Requirement: Copy the records verbatim, beginning with the line that contains "Task: Click the word Process in the title" and ending with the line that contains "Action: pos(309,179)", including both of those lines. Leave the pictures out of your copy.

»»

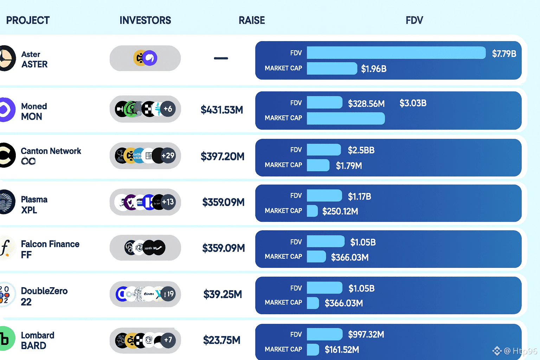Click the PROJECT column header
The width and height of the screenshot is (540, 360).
point(28,20)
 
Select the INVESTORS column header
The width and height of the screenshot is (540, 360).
point(145,20)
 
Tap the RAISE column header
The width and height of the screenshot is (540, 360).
point(252,20)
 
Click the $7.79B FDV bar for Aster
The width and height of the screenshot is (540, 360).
point(396,53)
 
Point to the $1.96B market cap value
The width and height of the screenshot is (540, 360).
point(374,69)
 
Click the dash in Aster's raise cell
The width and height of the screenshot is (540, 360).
point(221,58)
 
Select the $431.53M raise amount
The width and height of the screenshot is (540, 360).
point(222,110)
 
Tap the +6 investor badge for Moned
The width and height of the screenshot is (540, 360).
point(168,109)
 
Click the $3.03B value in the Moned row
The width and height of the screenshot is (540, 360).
point(413,103)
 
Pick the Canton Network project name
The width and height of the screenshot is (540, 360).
point(51,151)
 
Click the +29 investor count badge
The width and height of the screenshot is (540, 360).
point(168,155)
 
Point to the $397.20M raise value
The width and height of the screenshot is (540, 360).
point(223,156)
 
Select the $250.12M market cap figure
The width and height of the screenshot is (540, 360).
point(340,211)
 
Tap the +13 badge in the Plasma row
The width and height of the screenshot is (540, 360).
point(168,202)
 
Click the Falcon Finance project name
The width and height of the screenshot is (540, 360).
point(50,244)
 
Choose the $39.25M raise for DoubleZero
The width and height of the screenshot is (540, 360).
point(223,294)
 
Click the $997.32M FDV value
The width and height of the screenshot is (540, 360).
point(366,334)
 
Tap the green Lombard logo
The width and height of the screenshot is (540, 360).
point(6,339)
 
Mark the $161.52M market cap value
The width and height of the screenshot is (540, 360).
point(342,350)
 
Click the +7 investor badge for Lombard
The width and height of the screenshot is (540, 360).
point(168,340)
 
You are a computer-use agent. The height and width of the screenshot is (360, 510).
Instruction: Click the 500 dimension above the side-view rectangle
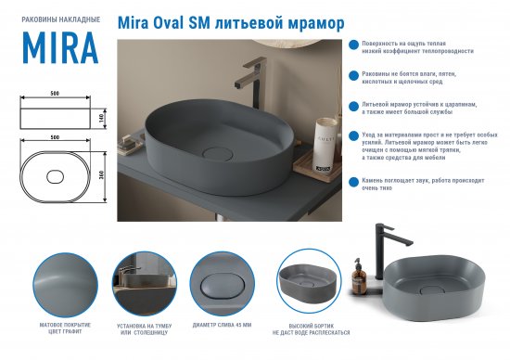coord(56,95)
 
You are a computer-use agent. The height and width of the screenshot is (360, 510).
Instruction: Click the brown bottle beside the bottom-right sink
coord(357,273)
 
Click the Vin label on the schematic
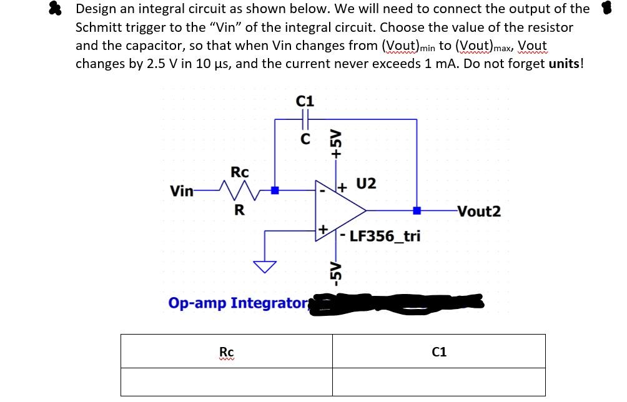(182, 191)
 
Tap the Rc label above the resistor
(240, 172)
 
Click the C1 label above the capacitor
(305, 100)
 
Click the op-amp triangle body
(340, 210)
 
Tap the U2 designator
(367, 184)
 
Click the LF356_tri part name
(385, 236)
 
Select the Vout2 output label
(479, 211)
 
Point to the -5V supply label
(337, 269)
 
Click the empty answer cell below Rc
(227, 382)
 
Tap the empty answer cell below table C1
(439, 382)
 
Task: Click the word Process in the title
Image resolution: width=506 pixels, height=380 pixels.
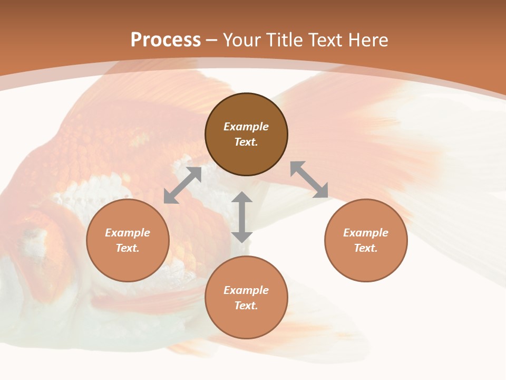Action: pos(166,40)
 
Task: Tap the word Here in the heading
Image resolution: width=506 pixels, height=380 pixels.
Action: pos(367,40)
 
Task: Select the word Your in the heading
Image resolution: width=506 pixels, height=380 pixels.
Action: pos(240,40)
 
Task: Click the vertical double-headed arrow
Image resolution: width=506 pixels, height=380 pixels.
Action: pos(242,217)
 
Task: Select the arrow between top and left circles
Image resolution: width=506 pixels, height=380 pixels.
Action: pos(182,185)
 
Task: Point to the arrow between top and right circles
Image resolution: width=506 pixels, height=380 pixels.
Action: pos(309,179)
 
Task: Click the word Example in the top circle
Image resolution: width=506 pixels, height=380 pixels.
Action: pos(246,127)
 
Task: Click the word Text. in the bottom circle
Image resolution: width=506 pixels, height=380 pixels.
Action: pos(246,306)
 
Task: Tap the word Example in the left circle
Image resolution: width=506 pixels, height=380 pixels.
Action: pos(128,233)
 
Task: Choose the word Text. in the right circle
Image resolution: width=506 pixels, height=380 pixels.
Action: pos(366,248)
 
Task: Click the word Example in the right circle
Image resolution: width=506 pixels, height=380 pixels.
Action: pos(366,233)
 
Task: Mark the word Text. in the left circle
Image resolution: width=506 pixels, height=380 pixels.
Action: pos(128,248)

««

Finished task:
Task: Click the word Process in the title
Image resolution: width=506 pixels, height=380 pixels.
Action: pos(166,40)
 
Task: Tap the word Here in the heading
Image resolution: width=506 pixels, height=380 pixels.
Action: pos(367,40)
 
Task: Select the word Your in the heading
Image resolution: width=506 pixels, height=380 pixels.
Action: pos(240,40)
 
Task: Click the vertical double-headed arrow
Image resolution: width=506 pixels, height=380 pixels.
Action: pos(242,217)
 
Task: Select the arrow between top and left circles
Image resolution: width=506 pixels, height=380 pixels.
Action: pos(182,185)
 
Task: Point to the arrow between top and right circles
Image resolution: width=506 pixels, height=380 pixels.
Action: pos(309,179)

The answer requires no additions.